◆ What is needed
Only what runs from the line with "Screen dimensions: 1048x535" to the end of the data should appear in the answer, exactly as written and without pictures.

[[ Provided data open ]]

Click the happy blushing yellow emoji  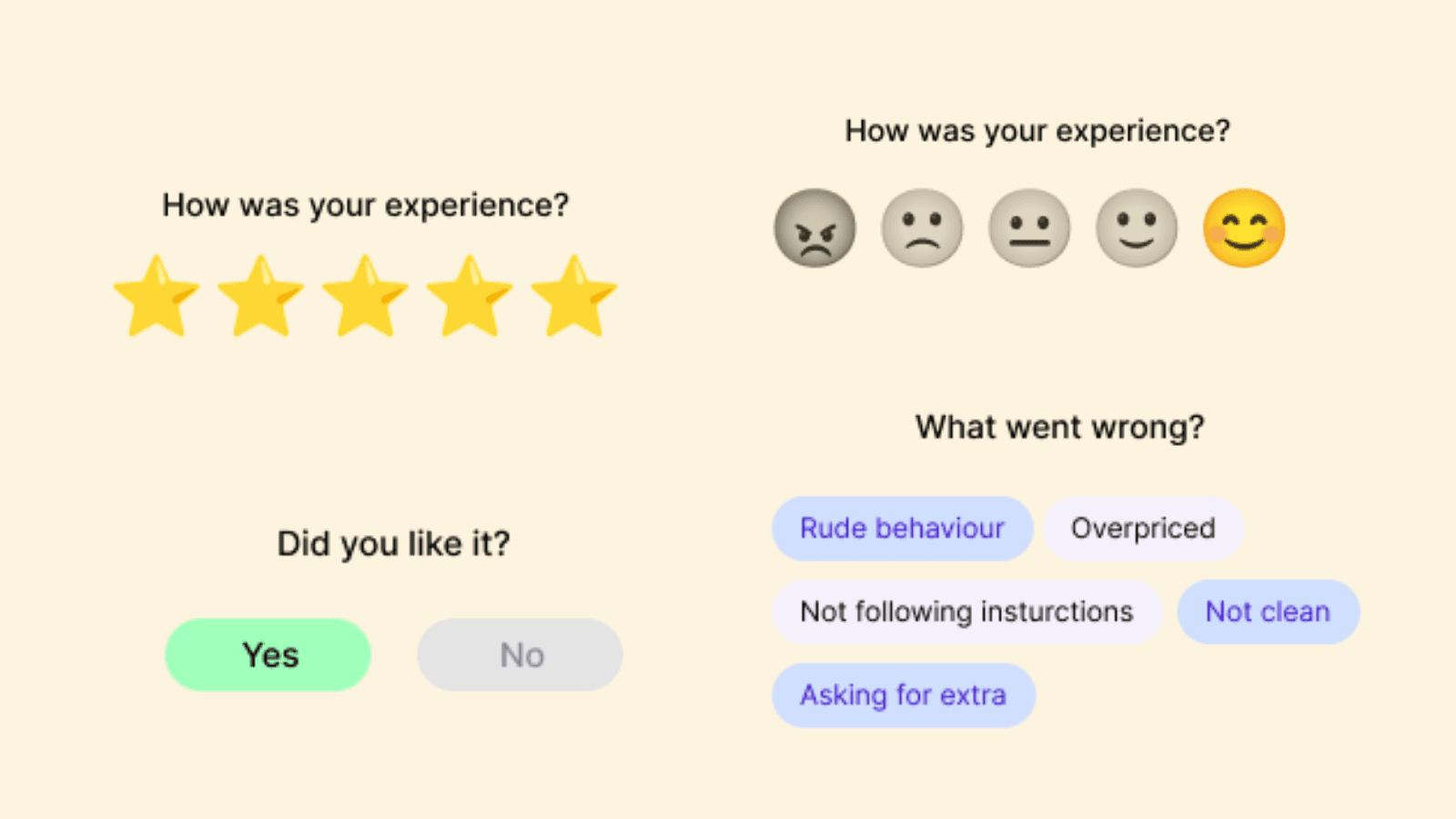[x=1244, y=228]
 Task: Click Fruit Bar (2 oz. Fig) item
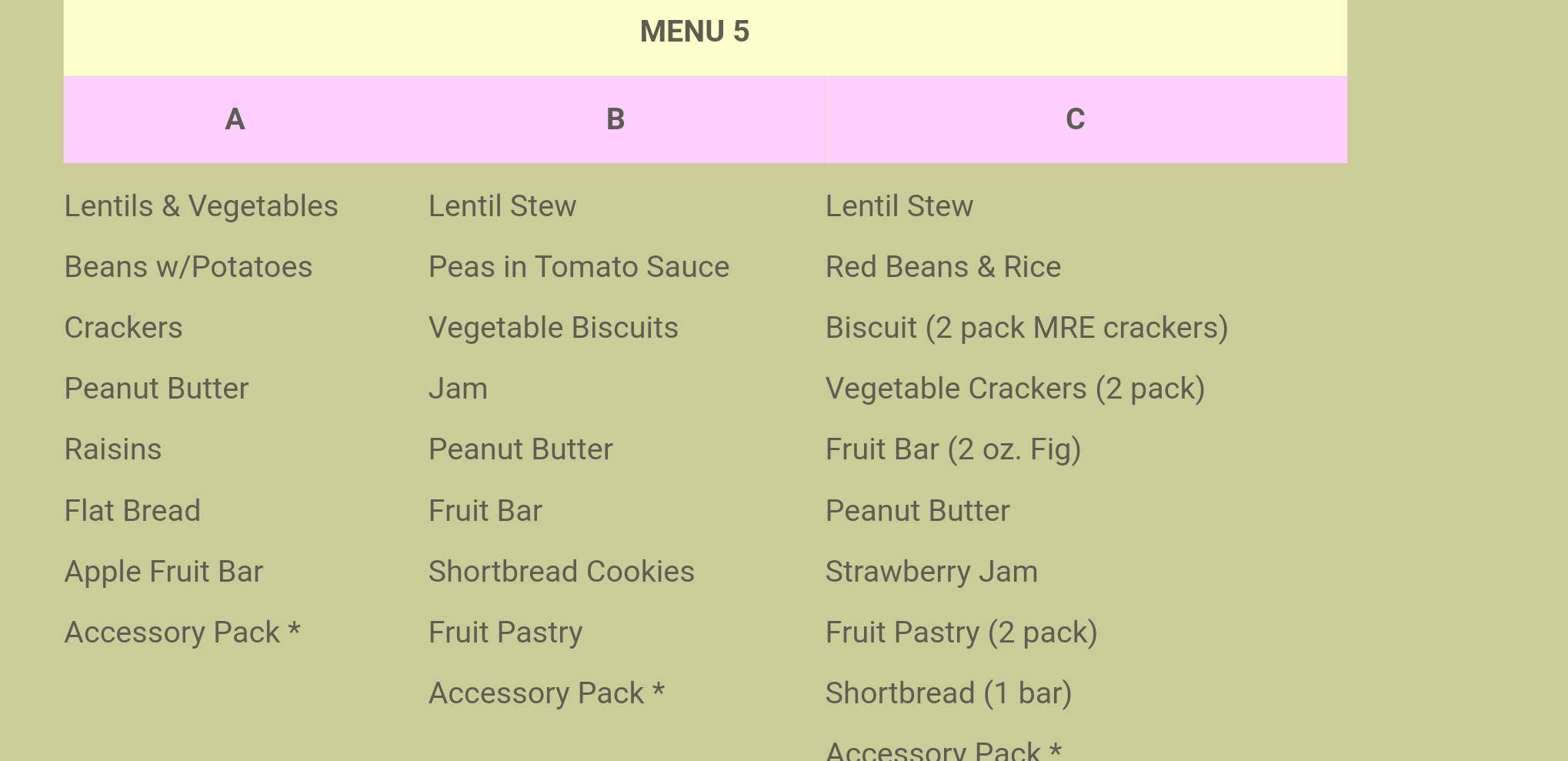click(x=953, y=449)
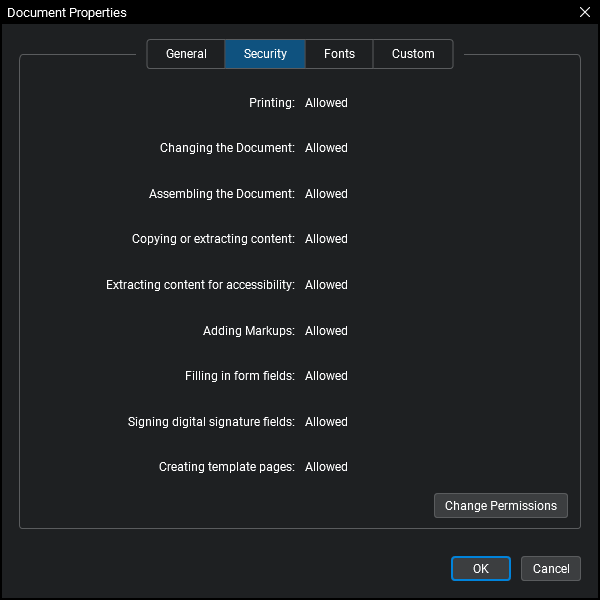Click the Printing label
600x600 pixels.
pos(271,103)
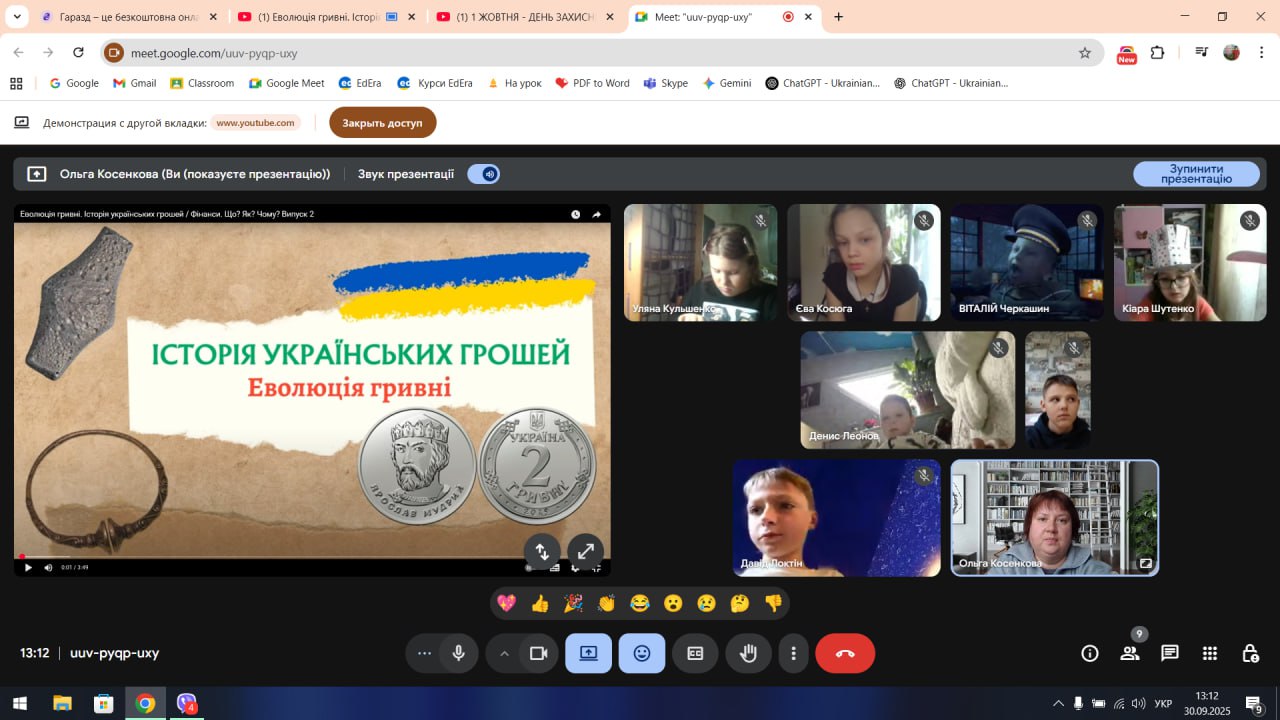Click the Зупинити презентацію button
Image resolution: width=1280 pixels, height=720 pixels.
click(x=1196, y=174)
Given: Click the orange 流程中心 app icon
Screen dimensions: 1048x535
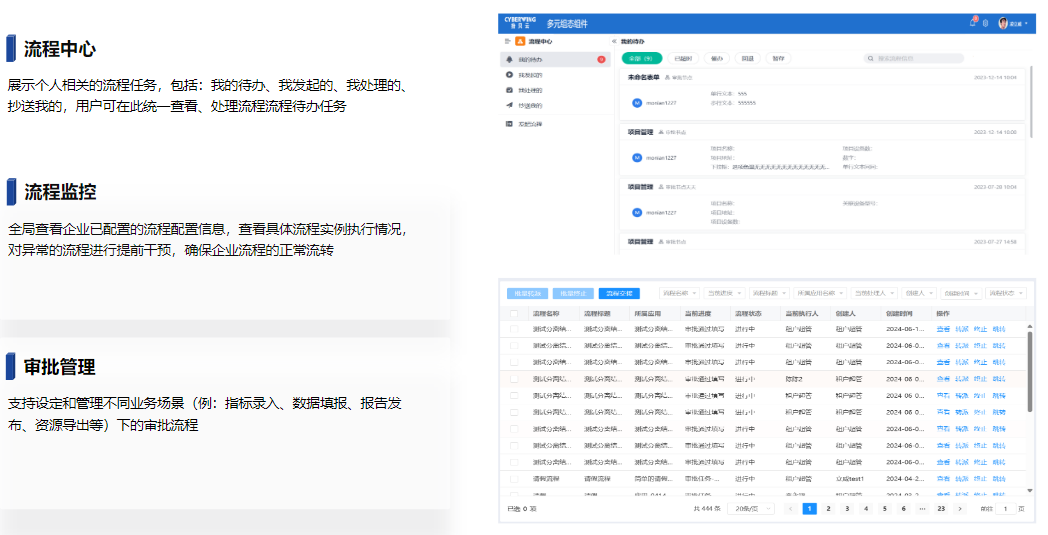Looking at the screenshot, I should click(x=519, y=41).
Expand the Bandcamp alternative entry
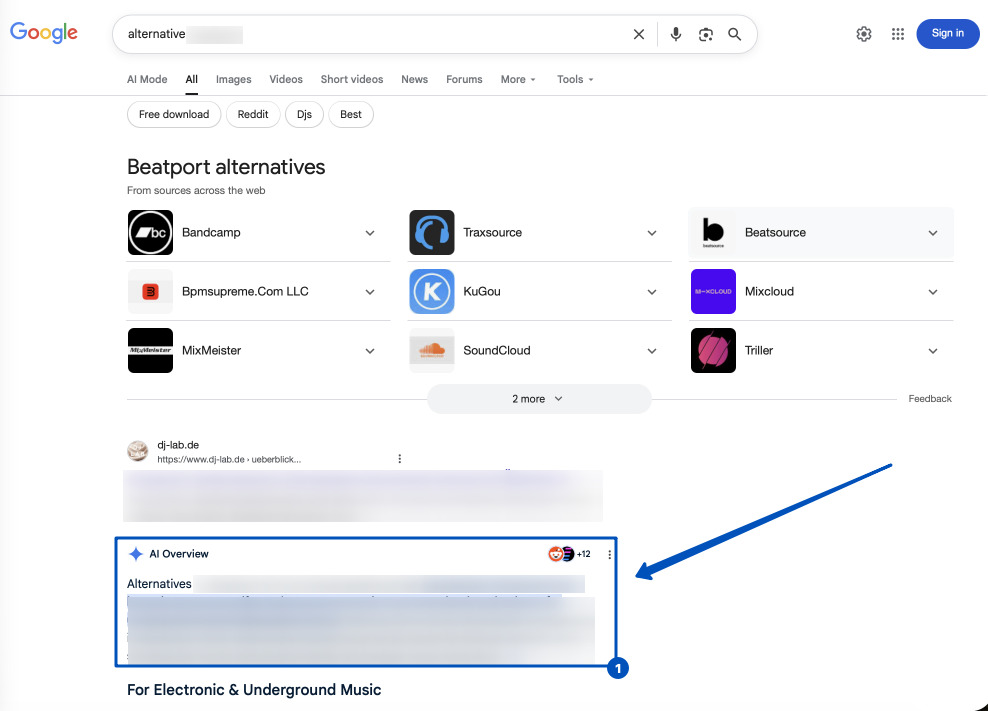This screenshot has height=711, width=988. (x=370, y=233)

[[ Provided data closed ]]

◆ Output
Screen dimensions: 1048x535
Looking at the screenshot, I should click(x=519, y=41).
Expand the Bandcamp alternative entry
This screenshot has height=711, width=988. (x=370, y=233)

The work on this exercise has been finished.